I watch survival and wildlife shows every morning. Not because I enjoy survival and wildlife shows (because I don't) but because little kid watches Survivorman and then Jeff Corwin, River Monsters or a nature documentary every single morning. I'm pretty sure he's seen every single Survivorman on Netflix and now we're going back through them. We watch so many of these shows that they all start to run together for me and I have no idea who is who or what exactly they're doing out in the woods.
"Is Survivorman's name Bear Grylls?
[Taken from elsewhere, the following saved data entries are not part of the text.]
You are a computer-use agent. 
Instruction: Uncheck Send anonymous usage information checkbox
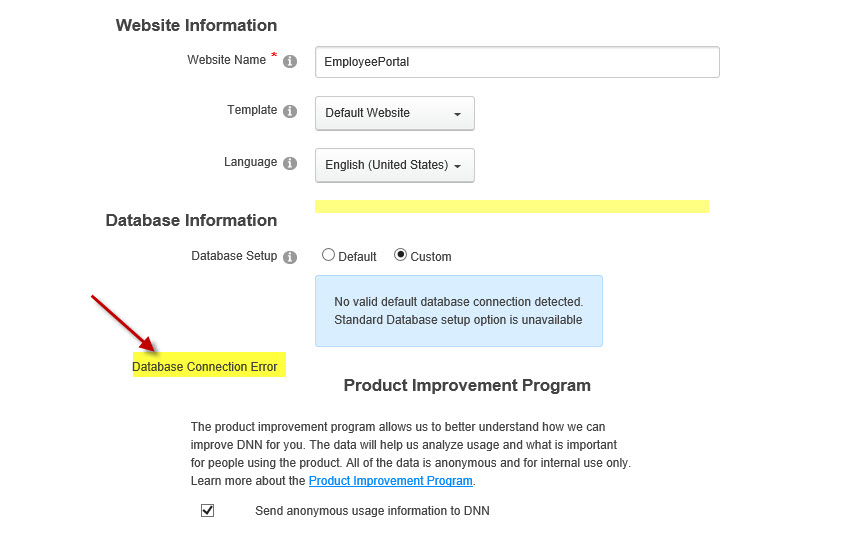207,511
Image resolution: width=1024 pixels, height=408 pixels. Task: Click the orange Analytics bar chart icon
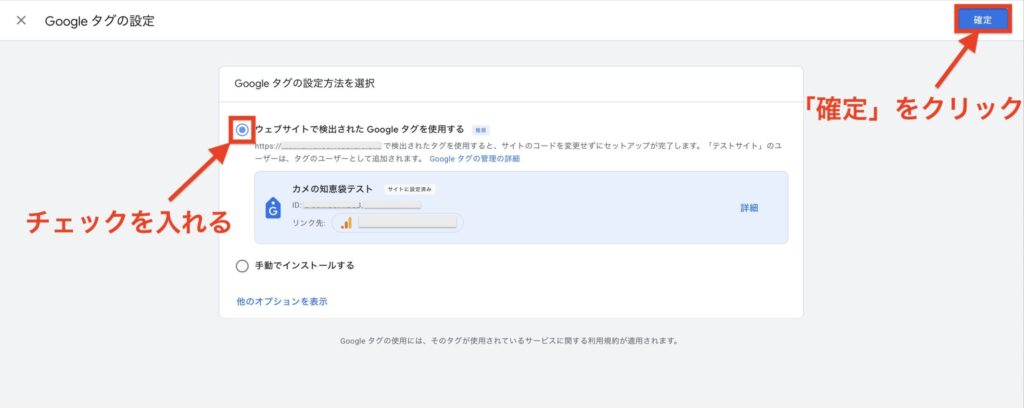346,222
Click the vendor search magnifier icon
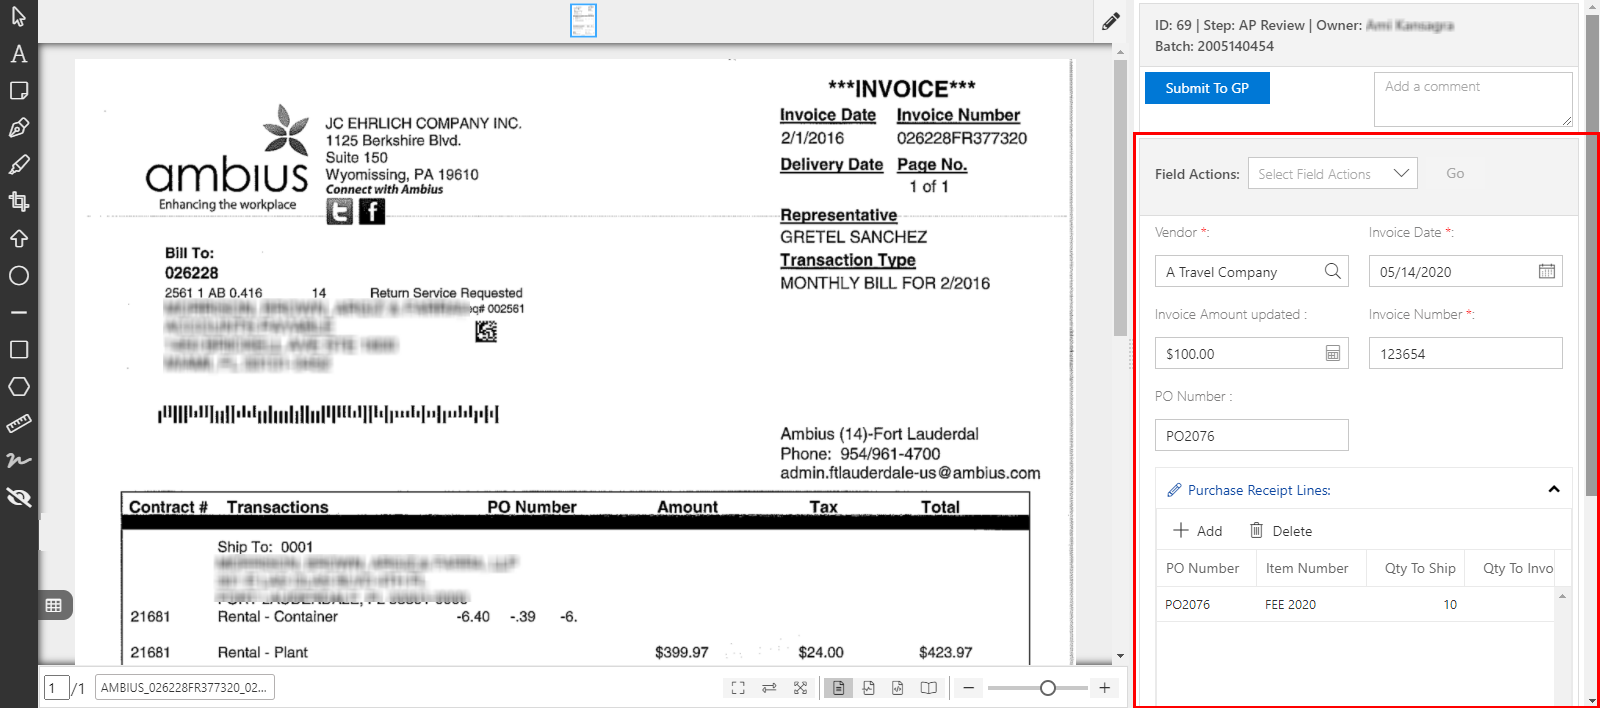This screenshot has height=708, width=1600. (1332, 271)
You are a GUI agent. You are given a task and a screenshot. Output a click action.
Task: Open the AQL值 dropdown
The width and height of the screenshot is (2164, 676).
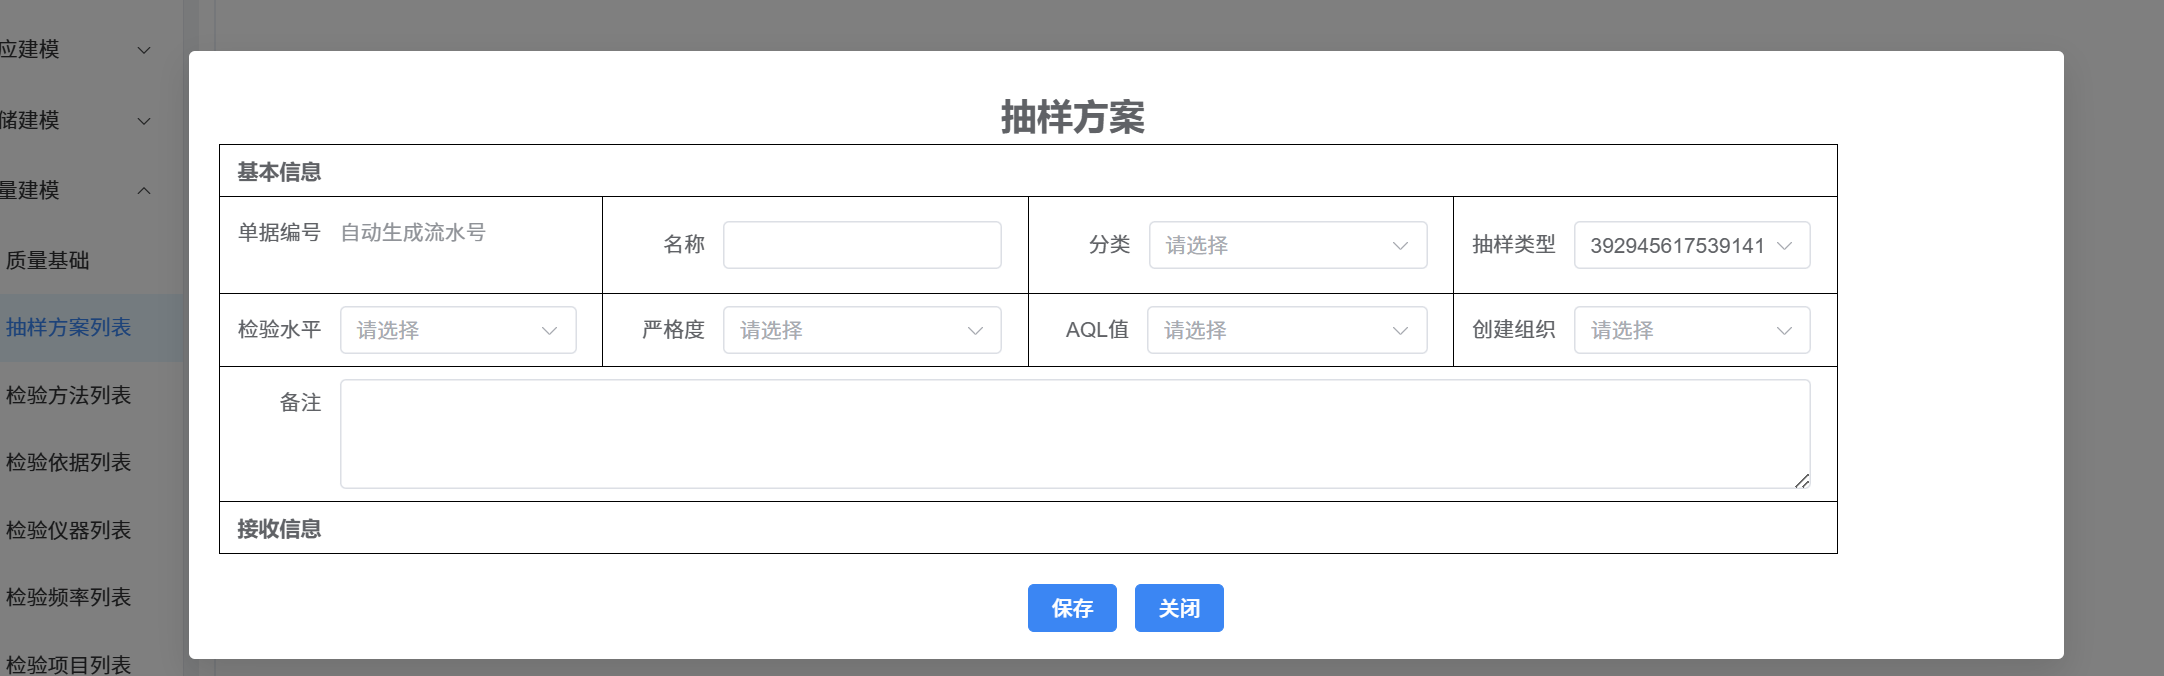(1287, 330)
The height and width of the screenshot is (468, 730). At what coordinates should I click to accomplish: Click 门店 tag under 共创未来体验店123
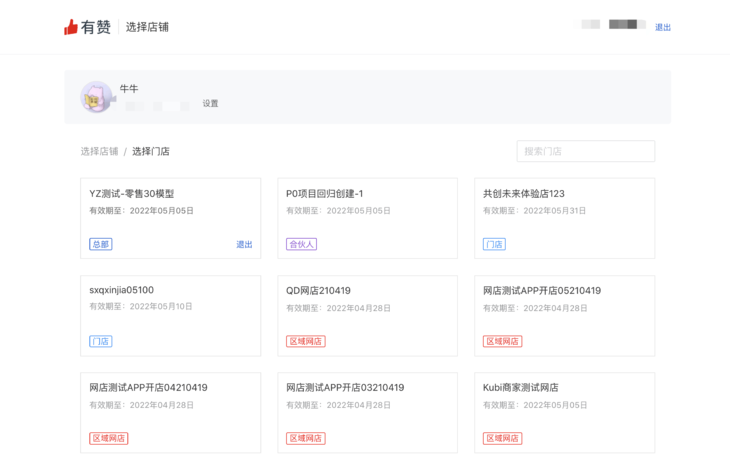pyautogui.click(x=494, y=244)
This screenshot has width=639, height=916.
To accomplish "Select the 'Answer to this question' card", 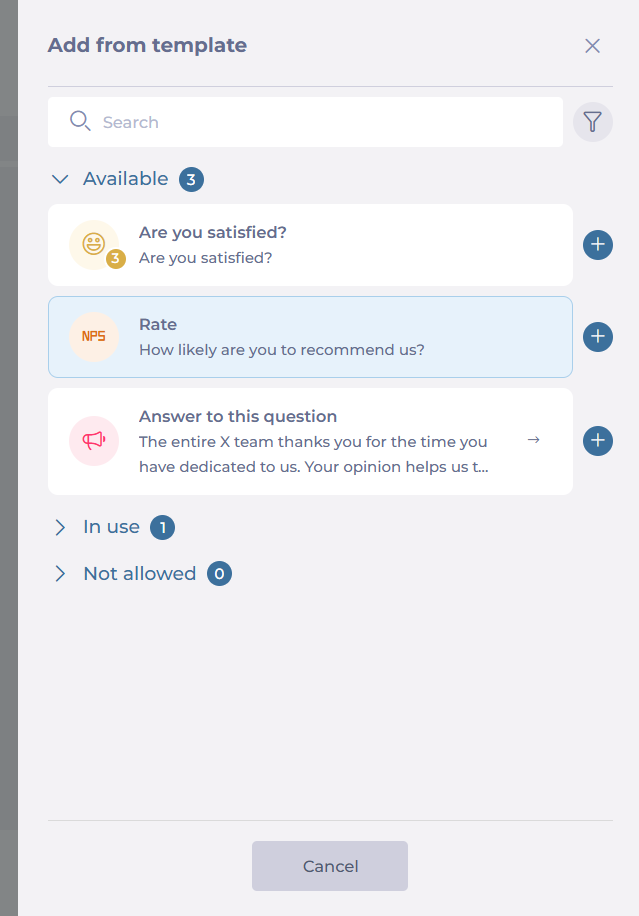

Or is that someone else?"
"No. 'vivorman is just 'vivorman. Bear Grylls is a whole 'nother guy. We don't watch him like we watch 'vivorguy 'cuz Bear Grylls is always eatin' bugs and drinkin' his own pee. I kinda think he likes to eat bugs 'cuz 'vivorman's urvivin good and he's not eatin' bugs all day. You seen Bear Grylls drink his pee one time and you didn't like it, you 'member? I don't like it either so we watch 'vivorman 'cuz he's not needin' to drink his pee to urvive. Bear Grylls needs to learn to make some sort of water bucket, like wif a suitcase bag or a big giant leaf. Sometin' to catch rain in so he's not drinkin' pee. He should watch 'vivorman! But he might like drinkin' pee and eatin' bugs, I don't know."
Gross. If I had to be stuck in the woods with Bear Grylls or with little kid, I'd pick little kid.